In the construction of buildings and structures many techniques and technologies have been developed for increasing accuracy, productivity, efficiency and sustainability.
These techniques and technologies range from pre-fabricated completed structures or sub-assemblies built in factories and assembled on site, to formless and formed cement products and traditional stick and frame construction.
Each of these building techniques and technologies comes with inherent restrictions and limitations in their use. Many of these limitations surround initial cost, cost for changes and transportation costs for delivery.

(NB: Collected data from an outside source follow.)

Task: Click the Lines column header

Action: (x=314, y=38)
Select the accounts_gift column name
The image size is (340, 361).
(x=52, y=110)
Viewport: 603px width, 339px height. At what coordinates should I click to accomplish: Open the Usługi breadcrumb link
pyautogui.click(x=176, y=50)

For example, a pre-fabricated house is built in factory, checked for completion, dissembled, transported and re-assembled on the site. Problems on the site may be extremely difficult and costly to fix. The transportation of building subassemblies often leads to cosmetic and structural damage along with the safety and congestion problems involved in moving the building down roads and freeways.
Techniques and technologies such as structural insulated panels (“SIPS”) have not shown reduction in costs or significant increase in quality and require structural demolition of the SIPS to include water pipes and electrical wiring.

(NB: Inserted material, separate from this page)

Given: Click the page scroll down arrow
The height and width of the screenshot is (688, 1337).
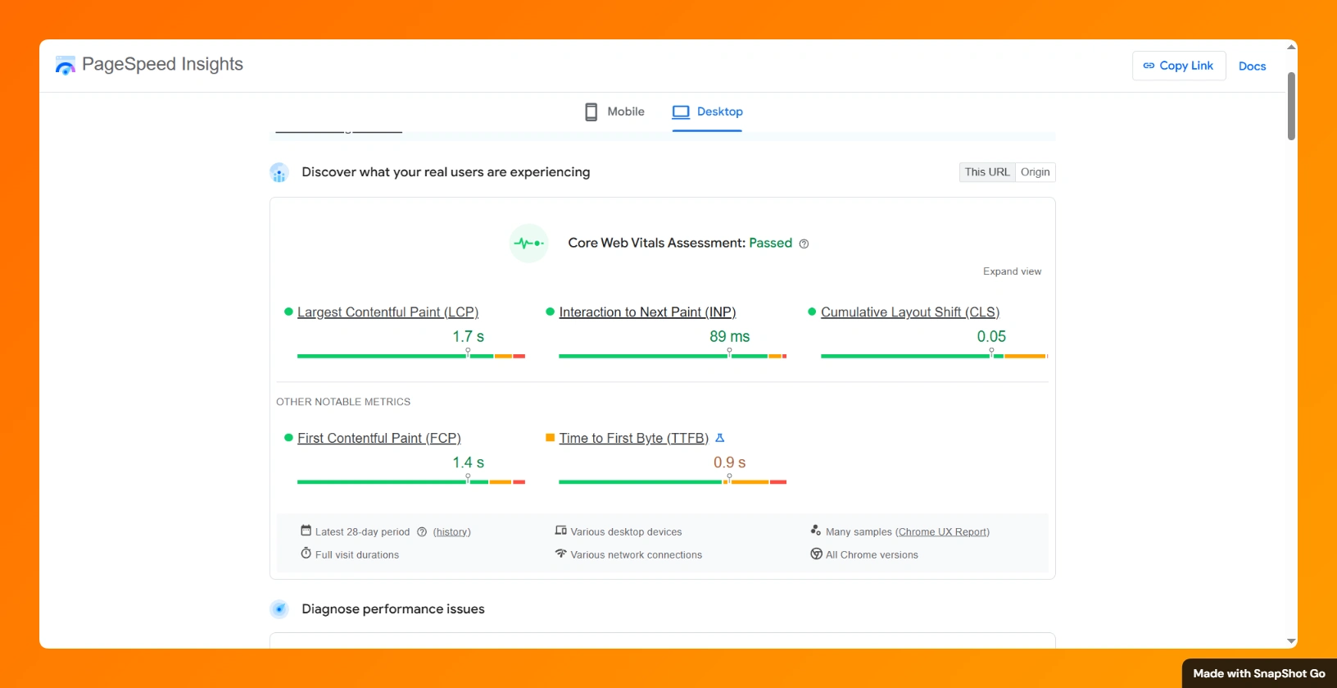Looking at the screenshot, I should tap(1291, 641).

Insulated concrete forms (“ICF”) are expensive due to the high cost of concrete and rebar, and also suffer from high transportation costs and deconstruction of the ICF to include water pipes and electrical wiring.

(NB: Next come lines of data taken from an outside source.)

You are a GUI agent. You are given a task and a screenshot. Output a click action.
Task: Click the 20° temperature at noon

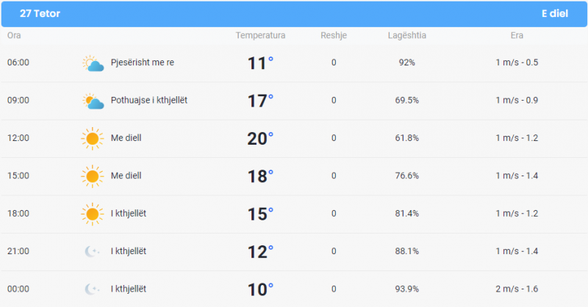click(x=260, y=138)
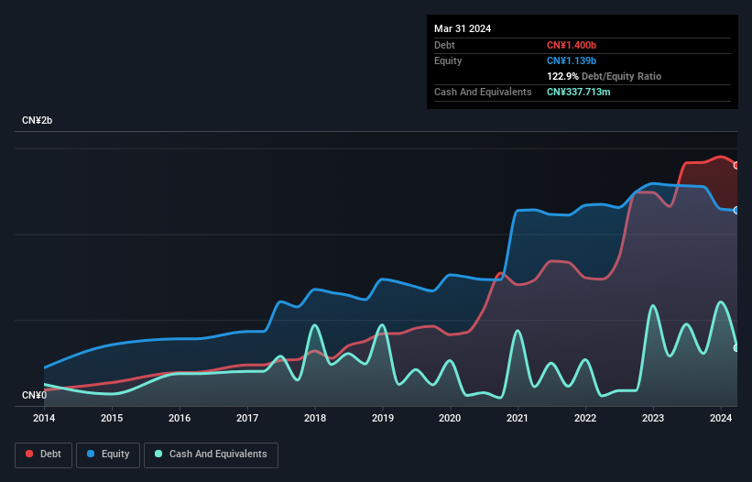Viewport: 752px width, 482px height.
Task: Click the CN¥2b y-axis label
Action: 38,121
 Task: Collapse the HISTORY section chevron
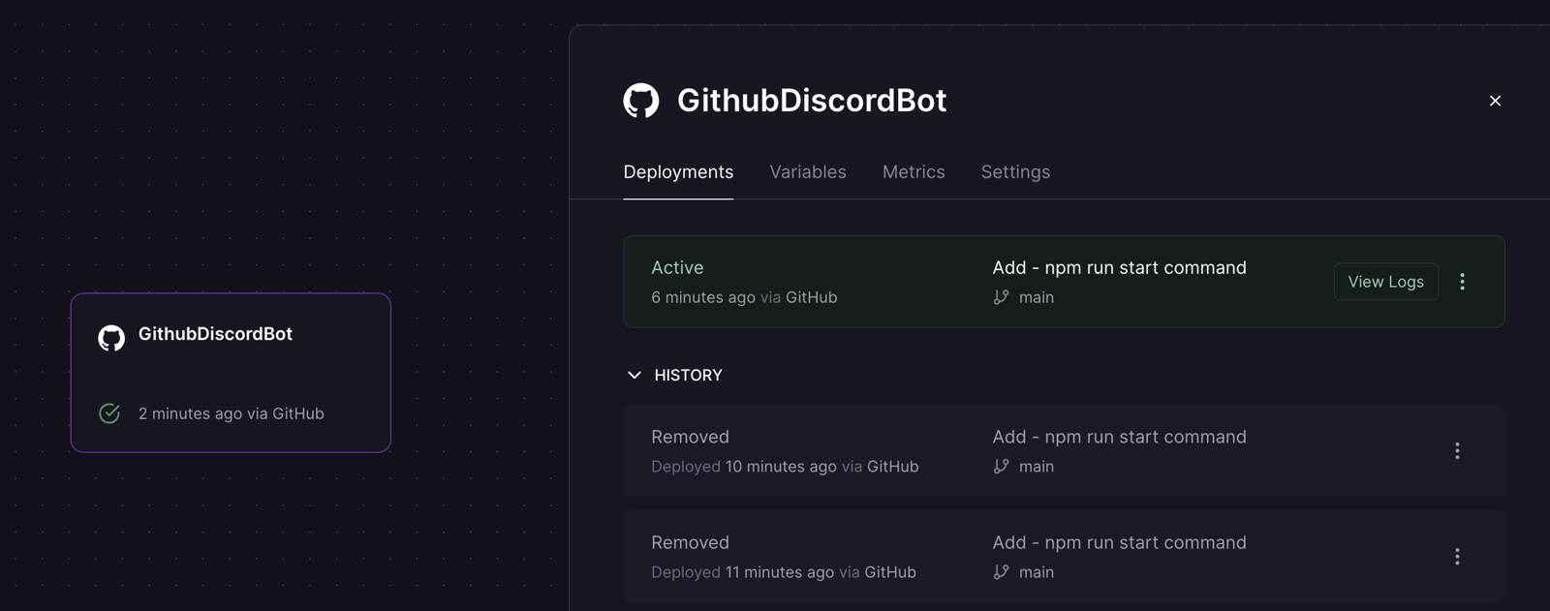[635, 375]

U.S. Pat. No. 6,308,491 describes a panel with facings of weather resistant plastic impregnated paper (“PIP”) disposed on opposed outer surfaces of an inner insulating core, such as of plastic foam or an agricultural product such as strawboard. Spaced elongated linear studs are attached to either the outer or inner surface of one or both of the PIP facings and facilitate attachment of a structural facing.
German patent application No. DE19843400404 describes a panel with a frame, sheet-metal profiles and at least one strut connecting two frame sides, as well as a covering located on at least one plane defined by the frame and fastened thereto. The space defined by the frame thickness is filled, at least over part of said frame thickness, with an insulating material, which is preferably composed of a foamed plastic.
Traditional cement forming and steel stud walls have dominated commercial constructions. This is due to the significant costs of forming and cost of cement thus relegating this construction technique to, almost exclusively, commercial applications. Included in these significant costs are considerable design and engineering fees. Complicating this process is the need, primarily due to type of structure being built, that of skyscrapers or multi-floor buildings, to bring all internal wall structures in constant parts resulting in “one piece at a time” wall construction and its inherent high cost and inefficiencies and inaccuracies.
Traditional stick and frame construction, due to lower cost and higher adaptability to the job site, remains the favorite construction method for the vast majority of the construction trades. It has been universally recognized that while the traditional stick and frame construction may not have the same level of quality, durability, efficiency or accuracy as some of the later developed technology such as ICF or SIPS or factory built structures, it does have the greatest adaptability to site conditions and changes.